## Texte source
============

Déclarations de patrimoine : exercez votre droit de contrôle citoyen !

Deux ans après l’adoption des lois sur la transparence de la vie publique, la Haute Autorité pour la Transparence de la Vie Publique (HATVP) a annoncé lundi que les déclarations de patrimoine des députés et de 162 sénateurs étaient désormais disponibles en préfecture. Celles des sénateurs élus en septembre dernier, encore en cours de traitement, seront accessibles ultérieurement.

Tout citoyen inscrit sur les listes électorales peut ainsi accéder à ces déclarations qui contiennent la liste des biens immobiliers, comptes bancaires, assurances vie ou encore dettes et emprunts. L’objectif est de vérifier que les déclarants ne se sont pas enrichis de manière illicite pendant leur mandat.

Où consulter ces déclarations ? 

Pour consulter ces déclarations, il suffit de se présenter à la préfecture de la circonscription d’élection du député ou du sénateur. Il n’est pas nécessaire d’être électeur dans cette même circonscription.

Pour accompagner ce dispositif complexe, la HATVP a publié un ensemble d’infographies pédagogiques que vous trouverez ici.

============

## Lignes fournies
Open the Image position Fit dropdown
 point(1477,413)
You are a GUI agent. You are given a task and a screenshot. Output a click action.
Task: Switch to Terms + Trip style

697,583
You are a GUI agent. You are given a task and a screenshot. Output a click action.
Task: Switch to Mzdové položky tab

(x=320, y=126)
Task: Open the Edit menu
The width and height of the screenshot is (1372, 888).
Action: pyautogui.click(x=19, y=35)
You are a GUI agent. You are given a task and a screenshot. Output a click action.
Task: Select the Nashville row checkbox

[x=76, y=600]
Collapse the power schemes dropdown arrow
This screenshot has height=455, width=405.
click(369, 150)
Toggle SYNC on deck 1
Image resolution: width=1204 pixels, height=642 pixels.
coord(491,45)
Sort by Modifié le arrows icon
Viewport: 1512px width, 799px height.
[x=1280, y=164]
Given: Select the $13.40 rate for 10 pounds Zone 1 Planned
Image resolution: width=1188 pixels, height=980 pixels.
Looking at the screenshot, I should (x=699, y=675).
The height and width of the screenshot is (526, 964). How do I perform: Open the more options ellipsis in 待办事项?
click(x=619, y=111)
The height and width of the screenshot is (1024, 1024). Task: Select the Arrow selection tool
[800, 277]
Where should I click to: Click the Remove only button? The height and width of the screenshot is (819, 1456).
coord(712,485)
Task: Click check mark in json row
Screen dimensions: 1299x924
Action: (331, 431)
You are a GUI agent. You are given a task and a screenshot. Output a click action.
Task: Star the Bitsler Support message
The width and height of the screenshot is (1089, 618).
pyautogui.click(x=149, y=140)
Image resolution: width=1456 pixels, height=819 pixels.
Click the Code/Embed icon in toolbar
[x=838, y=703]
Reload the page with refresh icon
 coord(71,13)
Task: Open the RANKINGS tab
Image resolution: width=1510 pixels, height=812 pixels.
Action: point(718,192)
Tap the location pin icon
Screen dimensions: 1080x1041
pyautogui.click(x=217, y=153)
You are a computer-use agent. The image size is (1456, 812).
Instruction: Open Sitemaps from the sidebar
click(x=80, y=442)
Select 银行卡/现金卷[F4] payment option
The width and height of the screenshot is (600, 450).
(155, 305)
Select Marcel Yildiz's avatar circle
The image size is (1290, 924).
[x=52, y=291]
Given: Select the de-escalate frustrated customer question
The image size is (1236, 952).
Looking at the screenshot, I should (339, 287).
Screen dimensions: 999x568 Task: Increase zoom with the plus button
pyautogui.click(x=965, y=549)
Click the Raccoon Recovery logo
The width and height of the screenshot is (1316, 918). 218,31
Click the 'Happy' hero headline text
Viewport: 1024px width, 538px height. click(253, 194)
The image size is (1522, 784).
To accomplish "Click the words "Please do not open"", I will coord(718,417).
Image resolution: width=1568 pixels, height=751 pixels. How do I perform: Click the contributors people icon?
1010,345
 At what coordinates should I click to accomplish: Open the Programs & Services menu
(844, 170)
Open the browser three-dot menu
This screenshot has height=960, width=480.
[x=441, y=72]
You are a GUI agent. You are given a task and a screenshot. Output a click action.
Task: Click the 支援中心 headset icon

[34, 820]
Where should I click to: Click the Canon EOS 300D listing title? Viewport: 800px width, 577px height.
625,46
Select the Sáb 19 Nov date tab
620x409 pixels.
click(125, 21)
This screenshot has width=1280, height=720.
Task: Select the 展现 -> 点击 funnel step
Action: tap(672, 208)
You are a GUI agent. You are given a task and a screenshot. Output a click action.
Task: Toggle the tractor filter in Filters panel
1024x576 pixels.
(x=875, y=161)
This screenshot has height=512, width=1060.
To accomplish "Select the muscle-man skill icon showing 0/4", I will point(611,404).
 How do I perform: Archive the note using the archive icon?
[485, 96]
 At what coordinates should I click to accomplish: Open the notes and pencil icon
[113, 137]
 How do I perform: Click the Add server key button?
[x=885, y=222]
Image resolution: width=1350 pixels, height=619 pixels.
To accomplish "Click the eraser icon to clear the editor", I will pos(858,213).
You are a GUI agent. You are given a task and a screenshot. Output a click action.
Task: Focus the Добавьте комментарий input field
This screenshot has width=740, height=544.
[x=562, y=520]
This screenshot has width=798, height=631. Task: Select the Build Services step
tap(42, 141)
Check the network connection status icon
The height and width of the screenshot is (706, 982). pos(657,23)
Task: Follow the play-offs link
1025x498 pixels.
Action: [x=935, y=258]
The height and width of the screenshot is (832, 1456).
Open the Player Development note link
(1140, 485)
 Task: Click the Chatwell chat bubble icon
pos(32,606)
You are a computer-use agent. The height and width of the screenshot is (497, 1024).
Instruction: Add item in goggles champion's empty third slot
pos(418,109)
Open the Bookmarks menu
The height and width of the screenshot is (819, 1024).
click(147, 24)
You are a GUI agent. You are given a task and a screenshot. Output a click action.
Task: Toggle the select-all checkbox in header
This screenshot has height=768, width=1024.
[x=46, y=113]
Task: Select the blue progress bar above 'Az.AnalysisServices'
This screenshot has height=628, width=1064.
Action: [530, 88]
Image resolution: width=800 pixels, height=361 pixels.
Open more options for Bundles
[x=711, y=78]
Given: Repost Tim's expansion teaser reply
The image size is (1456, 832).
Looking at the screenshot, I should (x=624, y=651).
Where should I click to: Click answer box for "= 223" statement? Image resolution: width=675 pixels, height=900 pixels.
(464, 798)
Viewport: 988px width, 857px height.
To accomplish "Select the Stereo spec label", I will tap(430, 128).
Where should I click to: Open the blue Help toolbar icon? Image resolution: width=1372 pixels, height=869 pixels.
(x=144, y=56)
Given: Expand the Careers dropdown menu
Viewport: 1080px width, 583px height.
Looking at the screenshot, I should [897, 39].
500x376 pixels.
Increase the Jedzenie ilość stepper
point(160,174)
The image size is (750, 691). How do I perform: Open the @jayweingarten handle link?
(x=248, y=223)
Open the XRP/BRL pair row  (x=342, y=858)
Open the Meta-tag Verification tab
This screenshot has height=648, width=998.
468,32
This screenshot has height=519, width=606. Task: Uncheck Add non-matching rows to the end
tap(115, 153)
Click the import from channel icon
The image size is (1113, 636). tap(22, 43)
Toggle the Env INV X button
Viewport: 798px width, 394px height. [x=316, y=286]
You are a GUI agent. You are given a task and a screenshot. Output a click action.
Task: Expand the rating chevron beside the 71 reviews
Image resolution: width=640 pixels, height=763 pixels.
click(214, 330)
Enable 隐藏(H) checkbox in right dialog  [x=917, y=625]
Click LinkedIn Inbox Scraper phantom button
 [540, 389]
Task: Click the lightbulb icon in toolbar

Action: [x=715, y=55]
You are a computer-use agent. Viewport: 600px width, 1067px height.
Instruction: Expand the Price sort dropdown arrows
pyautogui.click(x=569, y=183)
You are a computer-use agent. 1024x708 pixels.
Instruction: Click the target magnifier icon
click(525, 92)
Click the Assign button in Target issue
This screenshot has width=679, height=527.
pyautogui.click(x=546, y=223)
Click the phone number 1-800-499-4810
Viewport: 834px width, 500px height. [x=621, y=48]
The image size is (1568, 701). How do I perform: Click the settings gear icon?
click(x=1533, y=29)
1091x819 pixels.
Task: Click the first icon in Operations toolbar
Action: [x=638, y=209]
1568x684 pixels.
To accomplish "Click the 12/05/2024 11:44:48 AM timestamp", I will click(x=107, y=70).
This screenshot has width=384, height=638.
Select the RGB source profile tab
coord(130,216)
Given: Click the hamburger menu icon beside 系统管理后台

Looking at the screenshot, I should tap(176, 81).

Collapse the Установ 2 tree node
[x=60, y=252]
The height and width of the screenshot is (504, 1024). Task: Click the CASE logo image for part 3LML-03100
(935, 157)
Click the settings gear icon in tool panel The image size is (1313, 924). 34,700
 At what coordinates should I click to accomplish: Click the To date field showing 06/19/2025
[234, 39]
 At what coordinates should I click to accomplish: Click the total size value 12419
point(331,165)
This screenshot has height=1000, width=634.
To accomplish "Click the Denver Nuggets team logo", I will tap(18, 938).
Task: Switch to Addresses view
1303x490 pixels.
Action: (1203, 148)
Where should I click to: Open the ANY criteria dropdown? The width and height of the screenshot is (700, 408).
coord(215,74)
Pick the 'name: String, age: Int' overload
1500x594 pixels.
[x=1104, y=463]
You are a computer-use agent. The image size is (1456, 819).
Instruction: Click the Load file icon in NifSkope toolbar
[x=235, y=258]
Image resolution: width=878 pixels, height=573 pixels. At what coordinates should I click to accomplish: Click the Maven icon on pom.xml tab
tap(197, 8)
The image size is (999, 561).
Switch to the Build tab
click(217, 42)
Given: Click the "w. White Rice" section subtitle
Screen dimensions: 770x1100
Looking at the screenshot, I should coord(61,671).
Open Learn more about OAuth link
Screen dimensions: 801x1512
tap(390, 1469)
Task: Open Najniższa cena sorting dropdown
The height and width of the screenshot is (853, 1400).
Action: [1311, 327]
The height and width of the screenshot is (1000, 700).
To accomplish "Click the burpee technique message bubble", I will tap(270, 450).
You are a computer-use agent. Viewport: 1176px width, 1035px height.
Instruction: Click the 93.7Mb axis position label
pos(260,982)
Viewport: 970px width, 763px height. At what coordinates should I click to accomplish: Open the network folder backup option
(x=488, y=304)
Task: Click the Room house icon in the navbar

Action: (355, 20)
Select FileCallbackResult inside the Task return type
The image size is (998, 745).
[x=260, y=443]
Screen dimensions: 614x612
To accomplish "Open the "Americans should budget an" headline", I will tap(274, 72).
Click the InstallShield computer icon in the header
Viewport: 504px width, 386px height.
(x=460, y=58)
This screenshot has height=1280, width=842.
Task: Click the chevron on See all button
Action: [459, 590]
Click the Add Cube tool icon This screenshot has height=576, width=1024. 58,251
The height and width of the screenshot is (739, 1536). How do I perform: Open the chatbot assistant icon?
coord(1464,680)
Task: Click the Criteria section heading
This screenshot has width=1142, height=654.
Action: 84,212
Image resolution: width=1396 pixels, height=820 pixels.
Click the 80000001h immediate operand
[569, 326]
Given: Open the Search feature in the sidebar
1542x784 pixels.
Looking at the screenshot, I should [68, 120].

============

## Consigne 1
Reproduisez à l'identique le passage du texte sur les déclarations de patrimoine qui commence aux mots « Deux ans après » et s'arrête après les mots « seront accessibles ultérieurement. ».
## Consigne 2
Reprenez, s'il vous plaît, le texte sur les déclarations de patrimoine à l'endroit où il s'arrête et poursuivez-le.
Les lignes sont un matériau distinct du texte sur les déclarations de patrimoine.

## Réponse 1
Deux ans après l’adoption des lois sur la transparence de la vie publique, la Haute Autorité pour la Transparence de la Vie Publique (HATVP) a annoncé lundi que les déclarations de patrimoine des députés et de 162 sénateurs étaient désormais disponibles en préfecture. Celles des sénateurs élus en septembre dernier, encore en cours de traitement, seront accessibles ultérieurement.

## Réponse 2
Pour rappel, notre association était favorable à un dispositif plus simple, à savoir une publication en ligne comme pour les déclarations d’intérêts des élus et des membres du gouvernement. La sanction en cas de divulgation (45 000€ d’amende) est par ailleurs très forte alors que seule la publication d’informations mensongères aurait pu être sanctionnée. 

Signaler à la HATVP des déclarations incomplètes

La mise à disposition en préfecture des déclarations de patrimoine doit permettre aux citoyens d’aider la HATVP dans sa mission de détection des manquements éventuels. C’est ce que l’on appelle le contrôle citoyen.

Notre association a été la première association agréée par la HATVP pour la saisir de ces manquements (déclarations d’intérêts et de patrimoine incomplètes, conflits d’intérêts, pantouflages problématiques, incompatibilités non respectées…). 

Si vous pensez qu’une déclaration de patrimoine est incomplète, nous vous invitons à utiliser les outils que nous mettons à votre disposition pour que nous transmettions votre signalement à la HATVP.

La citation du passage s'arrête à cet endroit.